**Listed records:**
■ ■ ■ ■ ■

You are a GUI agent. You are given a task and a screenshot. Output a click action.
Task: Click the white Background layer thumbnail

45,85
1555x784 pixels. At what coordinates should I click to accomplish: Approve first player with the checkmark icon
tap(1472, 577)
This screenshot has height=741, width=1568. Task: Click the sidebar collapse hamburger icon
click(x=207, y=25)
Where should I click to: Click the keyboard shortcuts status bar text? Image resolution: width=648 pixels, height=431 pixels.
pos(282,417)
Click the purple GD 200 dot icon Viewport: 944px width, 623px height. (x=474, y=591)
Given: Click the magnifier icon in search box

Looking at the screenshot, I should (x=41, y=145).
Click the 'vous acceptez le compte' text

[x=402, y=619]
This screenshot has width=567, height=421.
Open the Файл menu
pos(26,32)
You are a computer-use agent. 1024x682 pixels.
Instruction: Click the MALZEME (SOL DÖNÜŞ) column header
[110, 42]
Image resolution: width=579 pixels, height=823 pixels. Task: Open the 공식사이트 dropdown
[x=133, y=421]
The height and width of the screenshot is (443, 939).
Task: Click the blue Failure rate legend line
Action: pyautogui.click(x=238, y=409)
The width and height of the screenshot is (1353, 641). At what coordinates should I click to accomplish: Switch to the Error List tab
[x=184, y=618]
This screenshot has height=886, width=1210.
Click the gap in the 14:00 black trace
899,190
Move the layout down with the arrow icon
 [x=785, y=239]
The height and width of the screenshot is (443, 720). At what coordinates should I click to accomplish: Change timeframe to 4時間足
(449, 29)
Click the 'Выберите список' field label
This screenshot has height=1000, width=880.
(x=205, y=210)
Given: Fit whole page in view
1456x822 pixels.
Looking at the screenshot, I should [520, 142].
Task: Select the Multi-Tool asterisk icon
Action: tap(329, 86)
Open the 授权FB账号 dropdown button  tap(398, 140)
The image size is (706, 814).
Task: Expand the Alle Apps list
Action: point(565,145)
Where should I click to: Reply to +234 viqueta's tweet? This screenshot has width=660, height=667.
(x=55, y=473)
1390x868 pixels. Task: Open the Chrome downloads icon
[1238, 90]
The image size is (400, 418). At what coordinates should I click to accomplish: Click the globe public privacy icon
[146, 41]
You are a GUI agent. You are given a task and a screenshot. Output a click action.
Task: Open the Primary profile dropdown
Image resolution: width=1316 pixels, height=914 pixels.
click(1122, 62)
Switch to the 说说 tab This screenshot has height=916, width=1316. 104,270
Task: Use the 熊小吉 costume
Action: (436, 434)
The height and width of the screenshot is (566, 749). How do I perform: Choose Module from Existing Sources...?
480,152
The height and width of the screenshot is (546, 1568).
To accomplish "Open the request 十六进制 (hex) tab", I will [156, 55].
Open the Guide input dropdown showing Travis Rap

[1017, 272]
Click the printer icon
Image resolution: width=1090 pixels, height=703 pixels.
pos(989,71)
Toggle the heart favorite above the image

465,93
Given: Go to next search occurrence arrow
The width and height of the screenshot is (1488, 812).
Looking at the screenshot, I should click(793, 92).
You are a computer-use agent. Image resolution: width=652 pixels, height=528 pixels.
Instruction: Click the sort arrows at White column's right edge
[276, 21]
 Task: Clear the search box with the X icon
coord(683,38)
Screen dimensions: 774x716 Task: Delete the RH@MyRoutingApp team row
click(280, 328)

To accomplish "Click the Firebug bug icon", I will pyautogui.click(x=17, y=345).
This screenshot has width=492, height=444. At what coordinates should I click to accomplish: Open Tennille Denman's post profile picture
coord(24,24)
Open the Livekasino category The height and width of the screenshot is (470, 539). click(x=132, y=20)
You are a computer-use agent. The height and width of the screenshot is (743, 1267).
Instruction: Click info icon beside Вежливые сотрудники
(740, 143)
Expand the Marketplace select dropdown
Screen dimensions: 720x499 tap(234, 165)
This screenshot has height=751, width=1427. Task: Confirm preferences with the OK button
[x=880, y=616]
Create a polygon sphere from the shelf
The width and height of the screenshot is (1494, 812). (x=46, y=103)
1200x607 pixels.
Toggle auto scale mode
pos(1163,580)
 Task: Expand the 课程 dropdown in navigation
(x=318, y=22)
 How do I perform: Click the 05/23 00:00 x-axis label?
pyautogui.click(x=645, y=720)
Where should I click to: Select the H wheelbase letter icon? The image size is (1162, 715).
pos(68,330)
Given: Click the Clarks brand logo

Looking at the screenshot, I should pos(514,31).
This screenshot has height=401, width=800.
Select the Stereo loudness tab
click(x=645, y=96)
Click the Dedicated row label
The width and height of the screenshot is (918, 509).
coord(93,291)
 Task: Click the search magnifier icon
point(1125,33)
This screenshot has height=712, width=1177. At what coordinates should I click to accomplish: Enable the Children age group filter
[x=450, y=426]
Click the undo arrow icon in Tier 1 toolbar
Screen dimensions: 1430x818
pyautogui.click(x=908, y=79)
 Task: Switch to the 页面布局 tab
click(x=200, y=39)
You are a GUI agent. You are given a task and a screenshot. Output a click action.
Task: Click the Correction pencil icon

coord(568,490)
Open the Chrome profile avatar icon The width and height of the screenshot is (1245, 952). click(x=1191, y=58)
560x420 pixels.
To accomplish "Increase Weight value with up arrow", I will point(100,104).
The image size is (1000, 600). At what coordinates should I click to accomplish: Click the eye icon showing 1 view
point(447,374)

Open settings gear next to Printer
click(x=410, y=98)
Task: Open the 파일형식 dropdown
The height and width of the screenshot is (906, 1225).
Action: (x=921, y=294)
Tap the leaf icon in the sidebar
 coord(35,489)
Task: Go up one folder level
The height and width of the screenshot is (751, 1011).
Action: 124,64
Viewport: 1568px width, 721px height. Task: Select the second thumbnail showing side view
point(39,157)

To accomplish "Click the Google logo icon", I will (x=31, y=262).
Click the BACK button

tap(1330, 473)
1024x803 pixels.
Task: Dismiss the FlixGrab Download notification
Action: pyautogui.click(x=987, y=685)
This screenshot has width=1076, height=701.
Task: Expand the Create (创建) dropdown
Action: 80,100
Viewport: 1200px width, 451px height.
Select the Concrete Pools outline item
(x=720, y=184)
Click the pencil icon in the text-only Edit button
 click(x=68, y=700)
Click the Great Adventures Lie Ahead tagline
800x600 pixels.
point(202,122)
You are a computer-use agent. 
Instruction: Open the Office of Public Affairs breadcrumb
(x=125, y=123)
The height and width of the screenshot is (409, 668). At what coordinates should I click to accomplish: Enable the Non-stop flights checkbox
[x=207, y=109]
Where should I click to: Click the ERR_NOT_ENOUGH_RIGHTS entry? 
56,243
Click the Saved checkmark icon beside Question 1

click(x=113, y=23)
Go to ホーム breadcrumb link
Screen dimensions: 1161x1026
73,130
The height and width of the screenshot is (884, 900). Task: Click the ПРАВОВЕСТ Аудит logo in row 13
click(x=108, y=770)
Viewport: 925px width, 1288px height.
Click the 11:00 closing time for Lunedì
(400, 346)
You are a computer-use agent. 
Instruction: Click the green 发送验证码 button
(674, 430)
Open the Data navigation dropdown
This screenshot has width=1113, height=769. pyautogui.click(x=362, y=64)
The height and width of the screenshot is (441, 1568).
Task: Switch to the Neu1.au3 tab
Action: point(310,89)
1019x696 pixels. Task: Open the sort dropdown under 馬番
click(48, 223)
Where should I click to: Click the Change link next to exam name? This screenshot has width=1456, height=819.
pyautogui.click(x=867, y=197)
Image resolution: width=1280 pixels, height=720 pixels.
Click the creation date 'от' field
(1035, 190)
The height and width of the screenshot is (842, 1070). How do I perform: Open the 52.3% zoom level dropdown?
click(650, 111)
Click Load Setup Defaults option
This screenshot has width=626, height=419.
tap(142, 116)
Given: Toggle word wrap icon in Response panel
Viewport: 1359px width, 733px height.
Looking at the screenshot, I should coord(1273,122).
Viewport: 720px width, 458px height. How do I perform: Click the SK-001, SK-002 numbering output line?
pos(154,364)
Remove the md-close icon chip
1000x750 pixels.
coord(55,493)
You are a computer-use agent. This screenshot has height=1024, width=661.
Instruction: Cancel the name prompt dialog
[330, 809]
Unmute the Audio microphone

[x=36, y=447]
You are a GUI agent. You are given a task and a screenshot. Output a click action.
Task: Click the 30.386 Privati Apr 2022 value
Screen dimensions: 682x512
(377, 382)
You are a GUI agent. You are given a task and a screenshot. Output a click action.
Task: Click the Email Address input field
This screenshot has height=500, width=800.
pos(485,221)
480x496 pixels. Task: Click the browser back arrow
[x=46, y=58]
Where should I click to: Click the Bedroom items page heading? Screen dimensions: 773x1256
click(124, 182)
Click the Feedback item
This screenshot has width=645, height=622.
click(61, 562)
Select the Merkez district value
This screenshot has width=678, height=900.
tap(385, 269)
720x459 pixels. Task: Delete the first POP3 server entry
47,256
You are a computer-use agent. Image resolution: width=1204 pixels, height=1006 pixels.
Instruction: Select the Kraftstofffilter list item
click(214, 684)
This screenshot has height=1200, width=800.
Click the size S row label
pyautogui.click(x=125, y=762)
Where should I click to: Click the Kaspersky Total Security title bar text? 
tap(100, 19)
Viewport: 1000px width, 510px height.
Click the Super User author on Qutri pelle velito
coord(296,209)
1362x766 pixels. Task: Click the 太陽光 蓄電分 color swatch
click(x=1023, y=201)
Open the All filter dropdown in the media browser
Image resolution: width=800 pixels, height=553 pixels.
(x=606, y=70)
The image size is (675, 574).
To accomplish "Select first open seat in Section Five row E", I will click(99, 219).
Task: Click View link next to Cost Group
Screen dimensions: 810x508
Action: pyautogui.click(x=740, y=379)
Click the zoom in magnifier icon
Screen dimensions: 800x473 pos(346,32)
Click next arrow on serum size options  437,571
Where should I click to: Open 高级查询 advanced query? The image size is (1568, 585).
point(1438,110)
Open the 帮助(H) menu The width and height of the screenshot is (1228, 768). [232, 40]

■ ■ ■ ■ ■

**Exercise:** The response must consist solely of the lines from the one with "Open the All" through the end of the listing above, copied exactly; please include the first and the last.

**Task result:**
Open the All filter dropdown in the media browser
Image resolution: width=800 pixels, height=553 pixels.
(x=606, y=70)
The image size is (675, 574).
To accomplish "Select first open seat in Section Five row E", I will click(99, 219).
Task: Click View link next to Cost Group
Screen dimensions: 810x508
Action: pyautogui.click(x=740, y=379)
Click the zoom in magnifier icon
Screen dimensions: 800x473 pos(346,32)
Click next arrow on serum size options  437,571
Where should I click to: Open 高级查询 advanced query? The image size is (1568, 585).
point(1438,110)
Open the 帮助(H) menu The width and height of the screenshot is (1228, 768). [232, 40]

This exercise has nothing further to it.